The respondents then filed a response to the order to show cause and moved the trial court to transfer the cause to another division of the circuit court, where there was a case pending that sought a declaration that Resolution 89-84 was invalid, to the extent it granted subpoena power to the Ad Hoc Independent Review Panel. An order was entered transferring the cause to the requested division of the circuit court and a hearing was held on the contempt petition.

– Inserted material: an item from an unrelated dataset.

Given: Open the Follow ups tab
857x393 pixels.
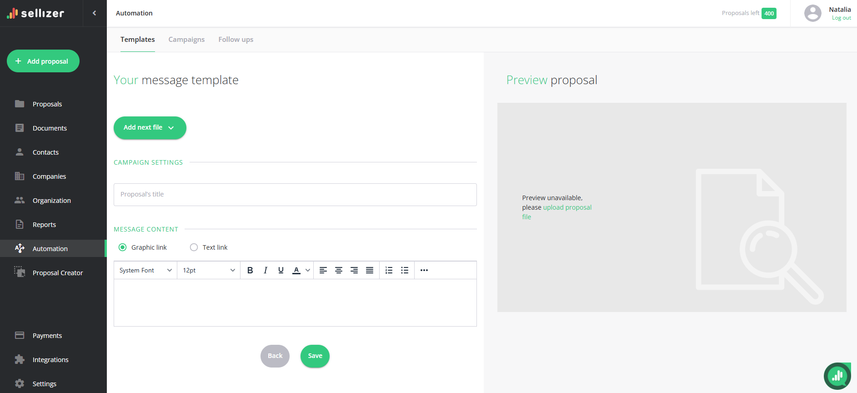Looking at the screenshot, I should tap(236, 40).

At the hearing the respondents argued that the elements of contempt had not been established as a matter of law; that general administrative investigatory subpoenas were disapproved in the law; that the City Commission's attempt to delegate subpoena power to the Independent Review Panel was unlawful; that the city charter, as amended, expressly authorized only the City Commission and the Civil Service Board to issue investigatory subpoenas; that creation of the Independent Review Panel via resolution was an insufficient legislative act; that the subpoena power violated the collective bargaining agreement between the City of Miami and the Fraternal Order of Police; and that the Independent Review Panel lacked standing to bring this case.

In response the Petitioners argued that the subpoena power was lawfully delegated to the Ad Hoc Independent Review Panel in accordance with provisions of the Florida Constitution, the Municipal Home Rule Powers Act (Ch. 166, Fla.Stat.), and the Miami City Charter, Section 3(y).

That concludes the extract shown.